Christian Lauterbach: Wir setzen auf ein umfassendes Befähigungskonzept, um die Mitarbeiter:innen und Teams der Bayer Vital in den Veränderungsprozess einzubeziehen und das Verhalten nachhaltig zu ändern. Dazu bieten wir ein breites Spektrum an Unterstützungsmöglichkeiten an, von sogenannten Immersives bis hin zu gezieltem Coaching. Unser Ziel ist es, die Mitarbeiter:innen in die Lage zu versetzen, die neuen Arbeitsweisen und Denkansätze effektiv zu übernehmen und anzuwenden. Dadurch können wir nah an Kund:innen und am Produkt und mit hoher Geschwindigkeit die Innovationen der Zukunft entwickeln. Zudem werden wir Komplexität reduzieren, wodurch wir langfristig deutlich schneller und schlagkräftiger werden. Wir wollen offen sein für neue Perspektiven, Bestehendes kritisch hinterfragen, uns anders Feedback geben und uns auf unsere Stärken besinnen – als Unternehmen und als Beschäftigte.
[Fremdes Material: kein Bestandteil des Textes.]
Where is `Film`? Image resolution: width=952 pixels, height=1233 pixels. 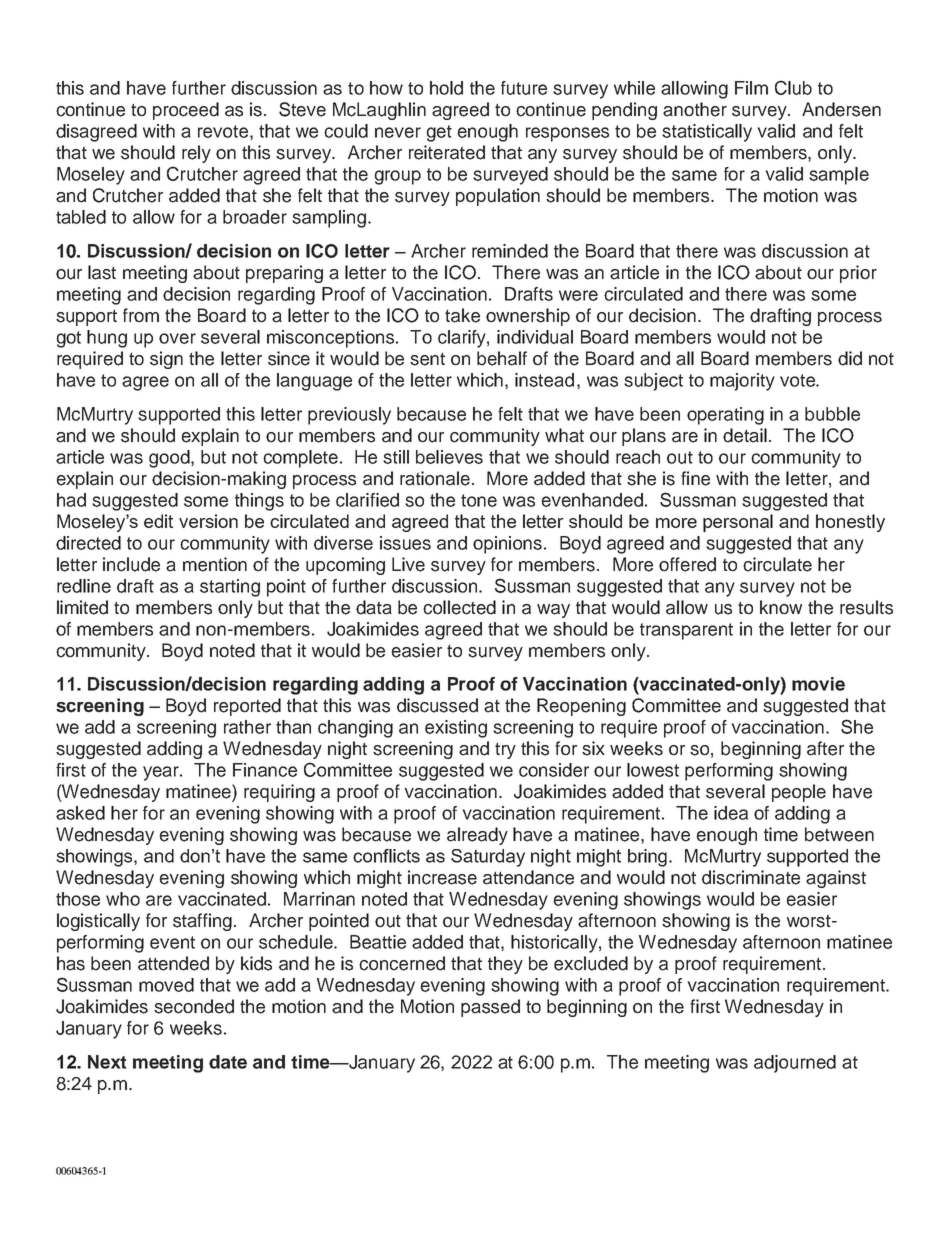 Film is located at coordinates (751, 88).
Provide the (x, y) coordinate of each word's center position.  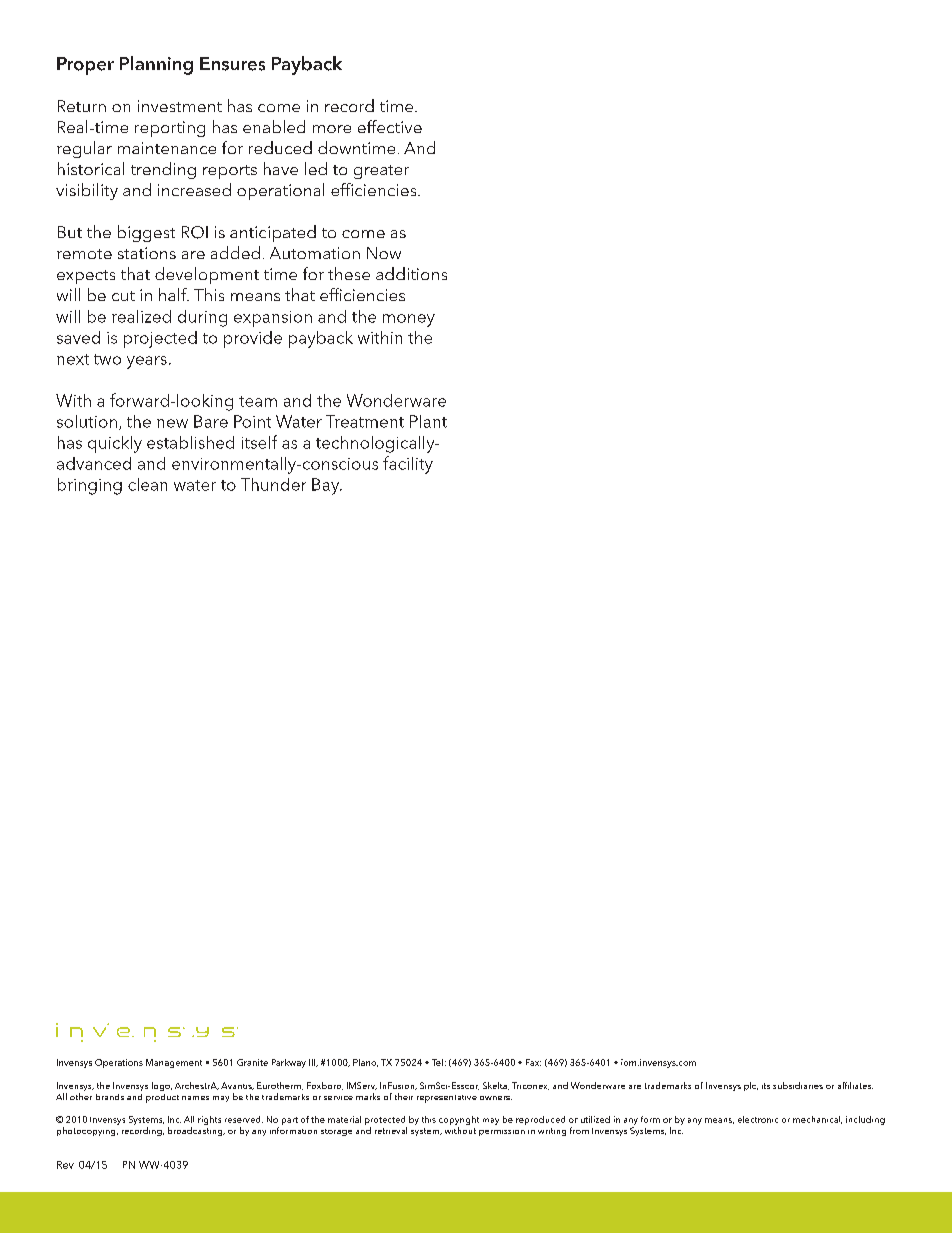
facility (408, 465)
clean (147, 484)
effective (390, 126)
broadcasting (196, 1130)
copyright (459, 1120)
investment (180, 106)
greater (381, 172)
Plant (428, 421)
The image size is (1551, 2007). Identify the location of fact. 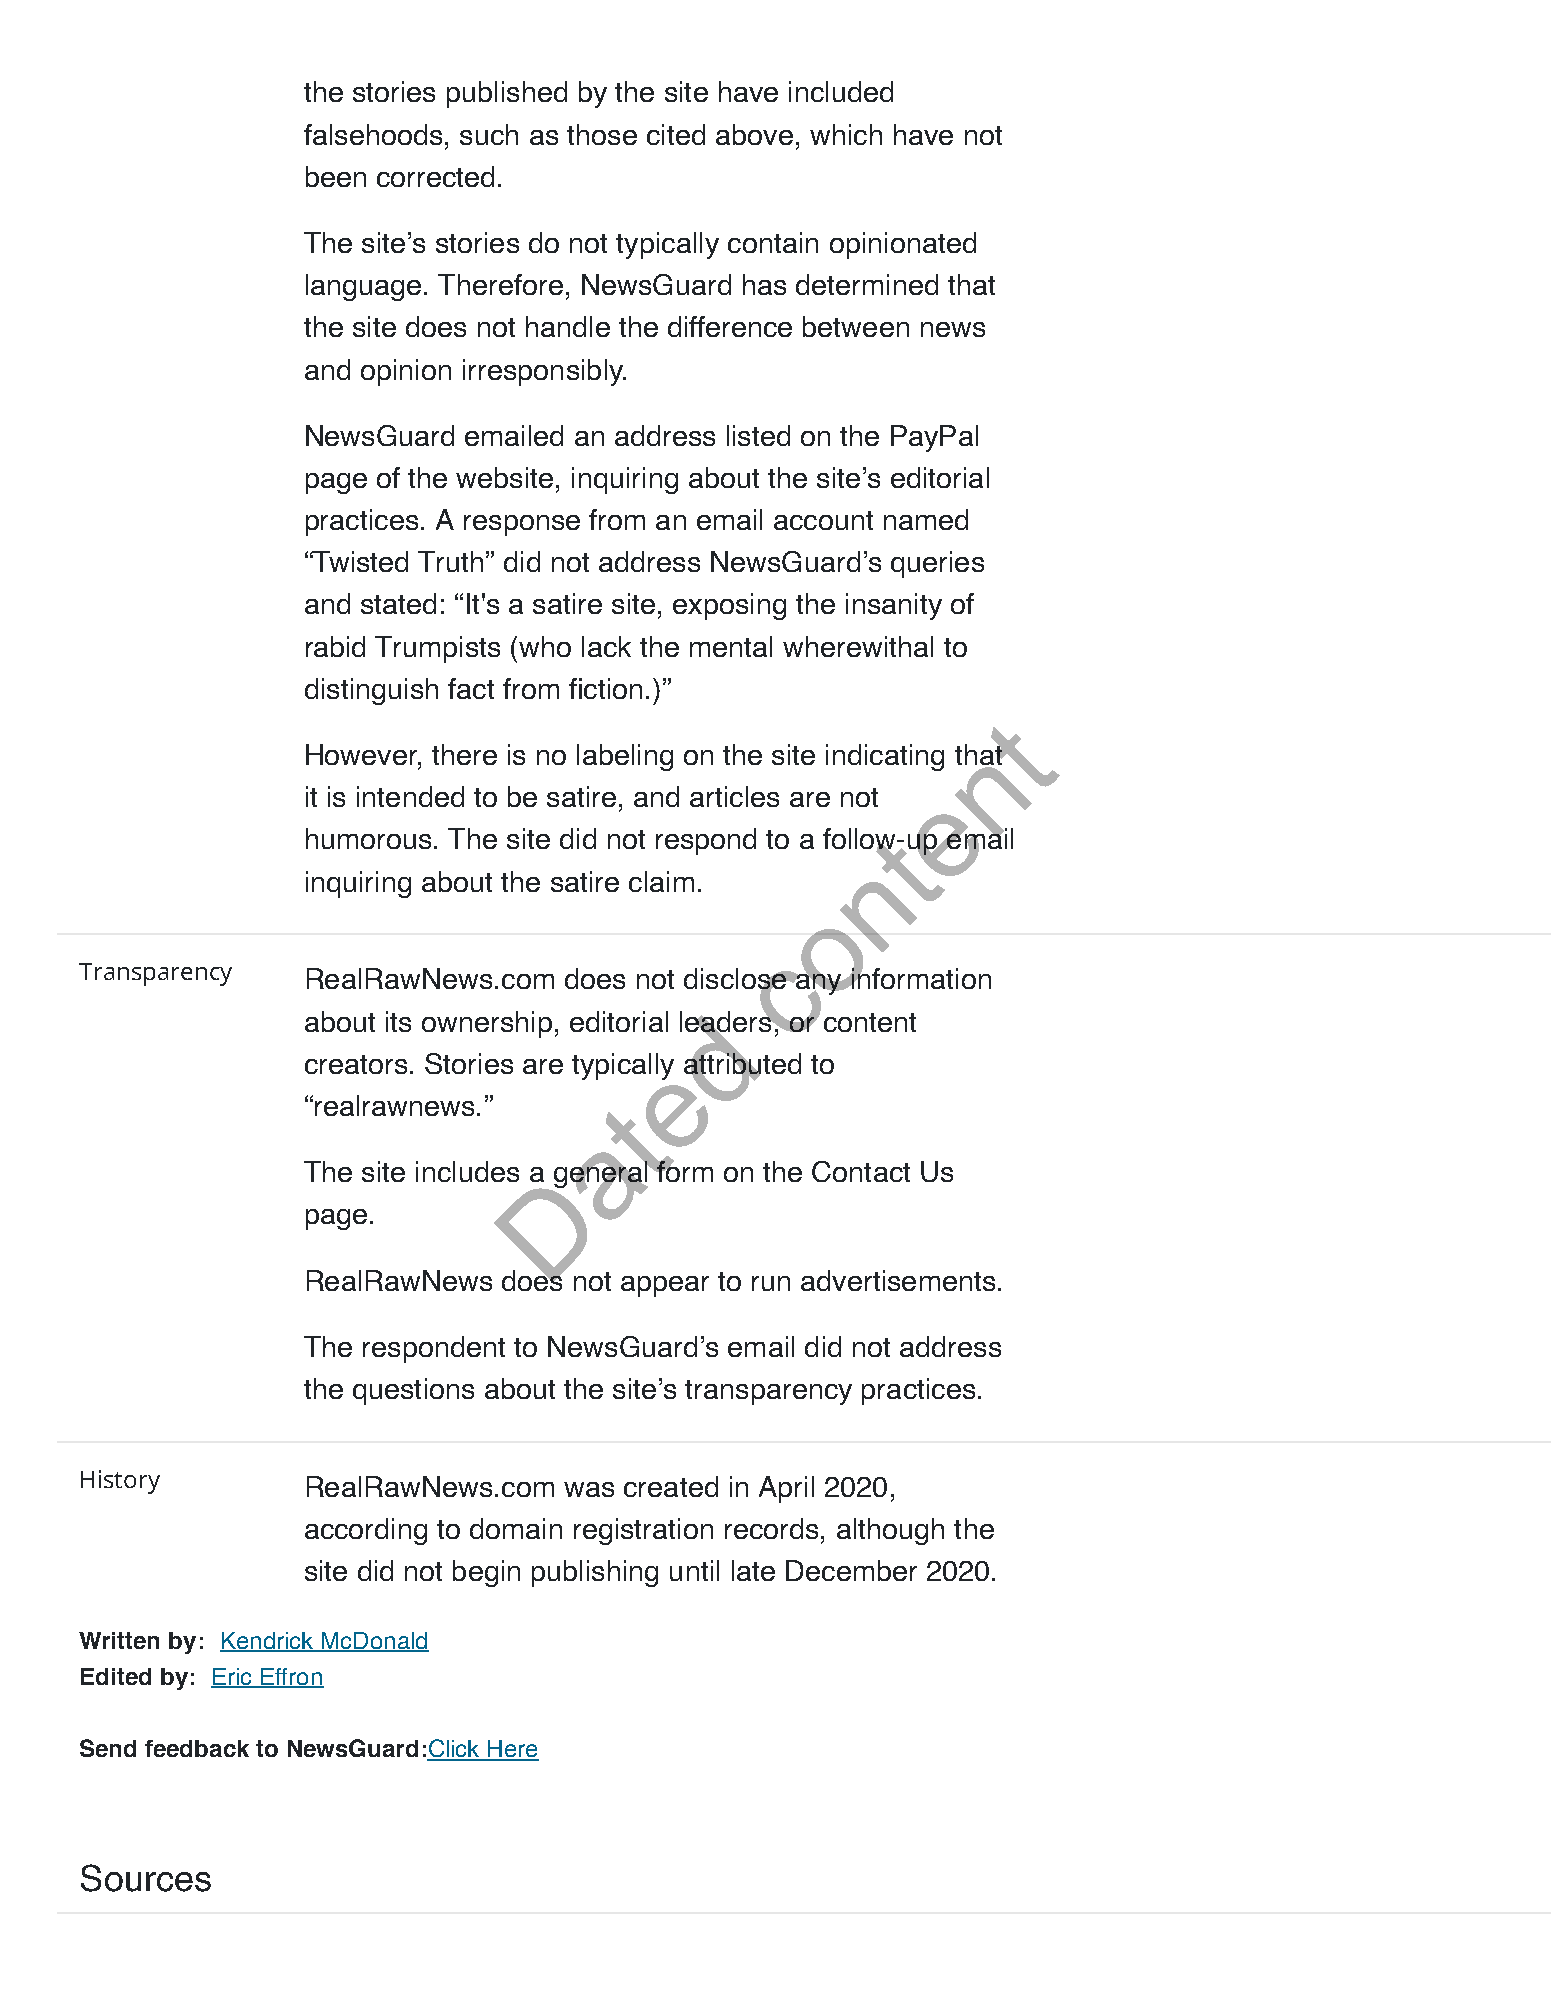
(471, 688).
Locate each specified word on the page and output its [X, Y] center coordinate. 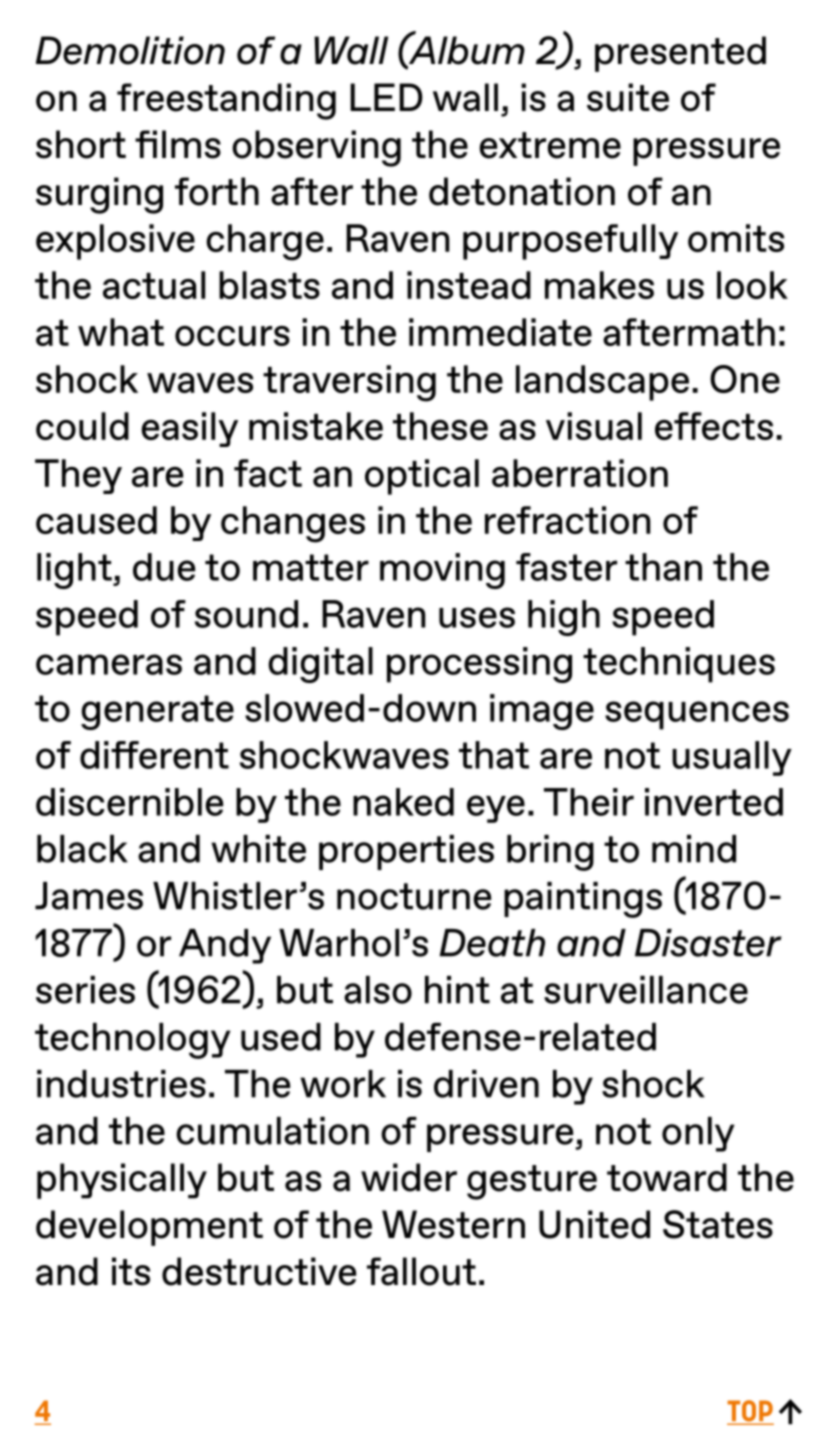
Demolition [130, 50]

Health Relations: Können Sie ein Beispiel für einen erfolgreichen Veränderungsprozess in Ihrer bisherigen Karriere bei Bayer nennen und erläutern, welche Methoden und Ansätze zum Erfolg geführt haben?
Christian Lauterbach: In meiner Vergangenheit bekam ich die Gelegenheit eine Landesgesellschaft zu leiten, welche sehr hierarchisch geführt worden war und die Potenziale der Mitarbeitenden nach meiner Analyse nicht ausgeschöpft wurden. Gemeinsam mit dem Management-Team haben wir uns auf eine Reise begeben für mehr offene Kommunikation, Delegation von Verantwortung und Entscheidungen, gezielte Entwicklung von Talenten und Nutzung der neuen Produkte stärkeren Kundenfokus. All dieses hat nach wenigen Jahren zu einer sehr positiven Dynamik im Team geführt und sich auch im geschäftlichen Erfolg gezeigt.
„Wenn ich Menschen mit unterschiedlichen Perspektiven zusammenbringe und gemeinsam an einer Mission arbeite, dann entstehen neue kreative Lösungen.“
Health Relations: Was war der prägendste Moment in Ihrer beruflichen Karriere bei Bayer und wie hat er Ihre Sichtweise auf Ihre jetzige Arbeit beeinflusst?
Christian Lauterbach: Ich hatte bereits früh in meiner Karriere die Möglichkeit zur Führung von Teams mit und ohne direkte Personalverantwortung. Diese waren sowohl international wie auch cross-funktional aufgestellt. Ich habe so den Wert von Kollaboration über Grenzen hinweg erfahren können. Wenn ich Menschen mit unterschiedlichen Perspektiven zusammenbringe und gemeinsam an einer Mission arbeite, dann entstehen neue kreative Lösungen. In diesem Sinne, steht für mich persönlich die Entwicklung jedes einzelnen Mitarbeiters im Zentrum, um den Erfolg von Teams und des Unternehmens sicherzustellen.